Accord FPI-PDCI / Assoa Adou fait le grand déballage: "C’est un pas historique que nous venons d’accomplir "

Par Le Temps - Accord FPI-PDCI. Assoa Adou fait le grand déballage "C’est un pas historique que nous venons d’accomplir dans la marche de la Côte d’Ivoire".

Dr Assoa Adou, secrétaire général du FPI. Image d'archives.

"Le Fpi et le Pdci ont signé un accord cadre de collaboration, le 30 avril dernier. Quel sens donnez-vous à cet accord?

Cet accord est très important pour la Côte d’Ivoire. Vous savez que nous les africains, nous aimons les symboles. Si on veut parler de symbole de la lutte anticoloniale en Côte d’Ivoire, beaucoup de gens ont participé à la lutte, mais le nom de celui qui est resté, c’est celui de Félix Houphouët Boigny.
Il est le père de l’indépendance. Certains disent même qu’il est le père de la Nation.

Il a fondé le Rda, qui a sa section, le Pdci, en Côte d’Ivoire. Il y a eu la période du Parti unique. Mais avec l’évolution de la situation politique du pays, il fallait lutter pour la démocratie. Beaucoup d’ivoiriens se sont lancés dans la lutte. Mais qui a symbolisé cette lutte est celui de Laurent Gbagbo.

Cet accord que nous venons de signer, peut vouloir dire qu’il y a la jonction de deux grands partis politiques. L’un qui a lutté pour l’indépendance de la Côte d’Ivoire et l’autre qui a lutté pour l’instauration de la démocratie en Côte d’Ivoire. C’est donc un pas historique que nous venons d’accomplir dans la marche de la Côte d’Ivoire.

En quoi cela constitue t-il un pas historique pour la Côte d’Ivoire?

Parce que les deux partis politiques ont décidé de se mettre ensemble pour sauver la Côte d’Ivoire. Dans ce pays, il y a eu des crises. Mais la crise qui a éclaté en 2002 jusqu’à maintenant, est une première dans ce pays. Il n’y a jamais eu autant de tueries que celles de 2002 et de 2010-2011. En dehors des luttes de résistance anticoloniales qui se sont déroulées dans les différentes régions du pays, c’est la première fois qu’une coalition internationale associée à des ivoiriens engage un combat contre la Côte d’Ivoire et instaure un système de répression. L’appel de Laurent Gbagbo lancé en novembre 2018 et qui s’est traduit par nos tournées en faveur de la réconciliation nationale et de la paix, a été aujourd’hui entendu par le Pdci-Rda.

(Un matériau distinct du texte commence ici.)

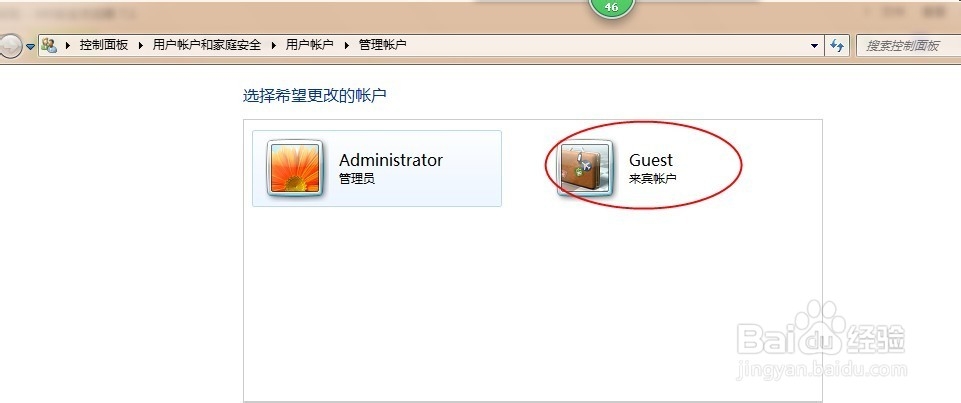Select the 管理帐户 breadcrumb item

Le Président Bédié est allé voir son jeune frère Gbagbo; les deux hommes politiques se sont entendus pour apporter la paix aux ivoiriens à qui ils demandent de se réconcilier.

Ils ont d’ailleurs lancé depuis Bruxelles un appel conjoint dans ce sens. Nous sommes donc, avec le Pdci, dans cette dynamique de paix et de réconciliation. Mais cet appel s’adresse aussi à tous les partis politiques et à toutes les organisations de la société civile et confessionnelle. Le régime Ouattara vous répond invariablement que la Côte d’Ivoire est déjà réconciliée avec elle-même…C’est ce qu’on appelle faire la politique de l’autruche. C’est refuser devoir la réalité en face, alors qu’elle est bien là.

Monsieur le secrétaire général, quelle est la finalité de cet accord?

La finalité de cet accord que nous avons signé consiste à créer les conditions de réconciliation et de paix afin que tout se déroule pacifiquement en Côte d’Ivoire( que les Ivoiriens s’asseyent pour définir ensemble les règles du jeu afin que les compétitions(électorales se déroulent pacifiquement.

Pour vous, quelles sont ces règles?

Nous allons les définir ensemble. C’est pourquoi nous appelons toujours le pouvoir à la négociation. Rien n’est préétabli. Par exemple,la Direction intérimaire du Fpi, du temps du camarade Miaka, a demandé depuis septembre 2011, qu’il faut une Cei consensuelle, un découpage électoral consensuel, une liste électorale consensuelle, jusqu’aujourd’hui, ce n’est pas fait.

On a vu dans ce pays, au temps du président Gbagbo, qu’on a établit et affiché un listing électoral consensuel. L’affichage de la liste électorale à cette époque a permis aux ivoiriens de vérifier leurs noms sur ce listing et d’exercer les droits recours quand les noms n’y étaient pas. On peut faire la même chose aujourd’hui pour mettre tout le monde d’accord sur les conditions d’organisations des élections à venir. Pour ce faire, il faut s’asseoir et discuter. Et puis, il faut qu’il y ait la paix pour éviter par exemple les affrontements intercommunautaires auxquels on assiste aujourd’hui de façon récurrente. Pour tout dire, les règles du jeu doivent être définies ensemble, dans un cadre de paix et de réconciliation.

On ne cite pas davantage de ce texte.